FETCH the latest partition from HIVE table

584 views Asked by At

Hi I am very much new to this. I have three columns YEAR, MONTH,DAY in INTEGER format.

I want to load the script and combine YEAR,MONTH,DAY as single column and fetch the maximum.

I tried like,

Load year,month,date from HIVE.`abc`.`abc1';
SELECT max(cast(year as String) || '_' || cast(month as string) || '_' || cast(day as string)) as result FROM HIVE.`abc`.`abc1';

By doing this I will get the result as 2020_5_21. But I should use the separator and find the max of the date.

The following error occurred: Connector reply error: SQL##f - SqlState: S1000, ErrorCode: 35, ErrorMsg: [Cloudera][Hardy] (35) Error from server: error code: '1' error message: 'Error while compiling statement: FAILED: Execution Error, return code 1 from org.apache.hadoop.hive.ql.exec.tez.TezTask'.

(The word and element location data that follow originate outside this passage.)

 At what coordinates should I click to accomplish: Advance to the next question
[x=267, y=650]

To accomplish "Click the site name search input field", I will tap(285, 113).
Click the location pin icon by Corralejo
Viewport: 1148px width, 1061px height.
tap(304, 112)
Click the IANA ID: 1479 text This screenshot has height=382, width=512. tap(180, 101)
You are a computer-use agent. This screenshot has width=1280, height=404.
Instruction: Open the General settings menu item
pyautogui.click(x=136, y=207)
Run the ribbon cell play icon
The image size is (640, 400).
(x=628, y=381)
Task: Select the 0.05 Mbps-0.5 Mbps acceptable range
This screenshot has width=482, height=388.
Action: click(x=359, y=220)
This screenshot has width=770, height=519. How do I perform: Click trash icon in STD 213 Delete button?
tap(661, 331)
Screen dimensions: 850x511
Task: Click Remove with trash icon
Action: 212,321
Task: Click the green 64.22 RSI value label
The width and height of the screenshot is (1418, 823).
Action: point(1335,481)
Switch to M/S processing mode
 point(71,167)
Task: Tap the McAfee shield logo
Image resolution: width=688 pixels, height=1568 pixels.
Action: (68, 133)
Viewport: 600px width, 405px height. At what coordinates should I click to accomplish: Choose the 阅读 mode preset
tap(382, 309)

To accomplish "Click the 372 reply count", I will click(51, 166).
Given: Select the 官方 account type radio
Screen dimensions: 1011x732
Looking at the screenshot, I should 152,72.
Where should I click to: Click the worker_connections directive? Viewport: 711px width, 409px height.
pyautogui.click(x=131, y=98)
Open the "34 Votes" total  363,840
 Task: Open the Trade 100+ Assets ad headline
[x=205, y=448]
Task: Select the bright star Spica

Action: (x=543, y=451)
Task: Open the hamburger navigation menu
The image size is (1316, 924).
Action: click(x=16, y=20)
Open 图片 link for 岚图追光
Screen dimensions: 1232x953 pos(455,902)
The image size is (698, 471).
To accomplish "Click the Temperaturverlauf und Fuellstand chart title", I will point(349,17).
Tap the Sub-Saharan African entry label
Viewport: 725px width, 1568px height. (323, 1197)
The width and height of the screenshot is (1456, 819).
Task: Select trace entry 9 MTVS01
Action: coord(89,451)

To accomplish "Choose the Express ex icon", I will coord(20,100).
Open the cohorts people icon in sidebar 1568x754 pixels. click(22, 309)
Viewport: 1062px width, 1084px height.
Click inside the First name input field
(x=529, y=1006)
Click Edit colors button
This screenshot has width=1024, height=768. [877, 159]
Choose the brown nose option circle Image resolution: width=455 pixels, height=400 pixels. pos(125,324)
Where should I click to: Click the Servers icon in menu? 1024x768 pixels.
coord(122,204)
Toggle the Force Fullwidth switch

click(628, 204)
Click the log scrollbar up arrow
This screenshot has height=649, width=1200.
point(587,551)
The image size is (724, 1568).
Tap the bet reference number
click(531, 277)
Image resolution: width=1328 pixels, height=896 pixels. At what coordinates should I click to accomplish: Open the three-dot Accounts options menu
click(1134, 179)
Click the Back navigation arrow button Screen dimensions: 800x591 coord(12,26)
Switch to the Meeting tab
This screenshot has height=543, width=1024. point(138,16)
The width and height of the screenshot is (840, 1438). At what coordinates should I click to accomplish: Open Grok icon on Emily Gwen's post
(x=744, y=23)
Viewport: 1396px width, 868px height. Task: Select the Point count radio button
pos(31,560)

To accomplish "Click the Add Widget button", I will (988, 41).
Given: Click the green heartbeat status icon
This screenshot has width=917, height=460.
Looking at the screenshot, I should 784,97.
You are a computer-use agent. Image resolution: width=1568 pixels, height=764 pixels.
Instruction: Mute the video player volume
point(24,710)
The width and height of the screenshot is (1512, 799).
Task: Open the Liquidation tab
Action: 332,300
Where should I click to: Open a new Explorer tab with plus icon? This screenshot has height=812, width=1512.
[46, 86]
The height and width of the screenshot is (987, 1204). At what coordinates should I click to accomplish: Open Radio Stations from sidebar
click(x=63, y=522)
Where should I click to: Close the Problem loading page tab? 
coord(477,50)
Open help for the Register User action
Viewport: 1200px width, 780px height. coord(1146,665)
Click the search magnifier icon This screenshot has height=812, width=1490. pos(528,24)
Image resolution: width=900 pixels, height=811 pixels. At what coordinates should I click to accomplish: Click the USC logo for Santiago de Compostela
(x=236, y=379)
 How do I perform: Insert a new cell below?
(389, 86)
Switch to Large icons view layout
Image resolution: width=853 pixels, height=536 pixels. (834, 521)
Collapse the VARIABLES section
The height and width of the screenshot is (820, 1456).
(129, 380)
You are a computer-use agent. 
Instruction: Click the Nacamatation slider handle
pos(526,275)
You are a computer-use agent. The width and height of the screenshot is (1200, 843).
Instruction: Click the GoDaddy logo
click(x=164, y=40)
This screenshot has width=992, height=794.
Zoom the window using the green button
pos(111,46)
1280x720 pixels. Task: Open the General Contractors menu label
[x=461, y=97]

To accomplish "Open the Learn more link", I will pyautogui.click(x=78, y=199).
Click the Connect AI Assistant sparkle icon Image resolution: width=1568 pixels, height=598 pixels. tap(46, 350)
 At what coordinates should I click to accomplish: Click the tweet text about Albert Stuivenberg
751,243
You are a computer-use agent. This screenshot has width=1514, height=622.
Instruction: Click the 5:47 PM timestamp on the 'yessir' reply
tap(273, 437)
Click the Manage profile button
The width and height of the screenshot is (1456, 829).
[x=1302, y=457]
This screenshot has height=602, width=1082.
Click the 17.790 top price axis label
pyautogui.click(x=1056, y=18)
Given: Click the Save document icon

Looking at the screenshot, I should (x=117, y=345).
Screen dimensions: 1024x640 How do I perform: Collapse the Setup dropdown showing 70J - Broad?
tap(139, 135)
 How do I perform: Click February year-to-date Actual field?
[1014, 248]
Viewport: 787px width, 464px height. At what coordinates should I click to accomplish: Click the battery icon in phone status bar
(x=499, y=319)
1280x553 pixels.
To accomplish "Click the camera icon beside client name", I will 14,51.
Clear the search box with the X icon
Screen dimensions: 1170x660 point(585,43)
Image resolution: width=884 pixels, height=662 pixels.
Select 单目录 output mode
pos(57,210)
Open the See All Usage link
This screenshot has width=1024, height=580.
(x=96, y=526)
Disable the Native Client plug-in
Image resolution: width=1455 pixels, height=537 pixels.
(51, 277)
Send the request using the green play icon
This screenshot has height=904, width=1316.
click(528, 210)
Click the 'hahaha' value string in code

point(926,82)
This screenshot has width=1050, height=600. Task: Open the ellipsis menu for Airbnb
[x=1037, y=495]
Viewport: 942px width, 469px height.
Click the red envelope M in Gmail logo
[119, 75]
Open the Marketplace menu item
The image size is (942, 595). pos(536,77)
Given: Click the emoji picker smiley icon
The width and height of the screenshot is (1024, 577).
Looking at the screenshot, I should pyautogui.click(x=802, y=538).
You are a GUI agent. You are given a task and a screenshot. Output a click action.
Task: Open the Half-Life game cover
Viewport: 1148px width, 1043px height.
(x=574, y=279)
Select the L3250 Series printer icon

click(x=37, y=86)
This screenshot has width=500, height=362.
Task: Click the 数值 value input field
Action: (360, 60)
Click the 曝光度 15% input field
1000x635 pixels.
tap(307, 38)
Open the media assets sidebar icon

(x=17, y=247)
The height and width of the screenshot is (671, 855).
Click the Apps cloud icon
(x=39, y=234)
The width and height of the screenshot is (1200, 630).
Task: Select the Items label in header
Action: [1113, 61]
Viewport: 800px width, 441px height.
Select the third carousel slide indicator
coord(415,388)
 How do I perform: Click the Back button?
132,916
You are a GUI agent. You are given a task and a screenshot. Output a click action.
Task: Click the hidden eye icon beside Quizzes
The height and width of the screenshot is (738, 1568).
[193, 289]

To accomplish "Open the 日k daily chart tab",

I want to use the result in WHERE clause. But I don't know the statement. SQL select * from HIVE.abc.`abc1' where ---- ;

Please help.

1

There are 1 answers

4
leftjoin On BEST ANSWER

If month and day are stored as integers, you need to use lpad() to add zero if it is single digit month or day. For example month 5 should become 05. Without this max may work incorrectly. Also use dash as a separator to have date in compatible format.

max(concat(year,'-',lpad(month, 2,0),'-',lpad(day, 2,0)))

And to use it in the WHERE use WHERE date in (select max ...):

SELECT * from your_table
WHERE concat(year,'-',lpad(month, 2,0),'-',lpad(day, 2,0)) in (select max(concat(year,'-',lpad(month, 2,0),'-',lpad(day, 2,0))) from your_table)

Also you may need to quote names like year, month, day in backticks everywhere in sql:

max(concat(`year`,'-',lpad(`month`, 2,0),'-',lpad(`day`, 2,0)))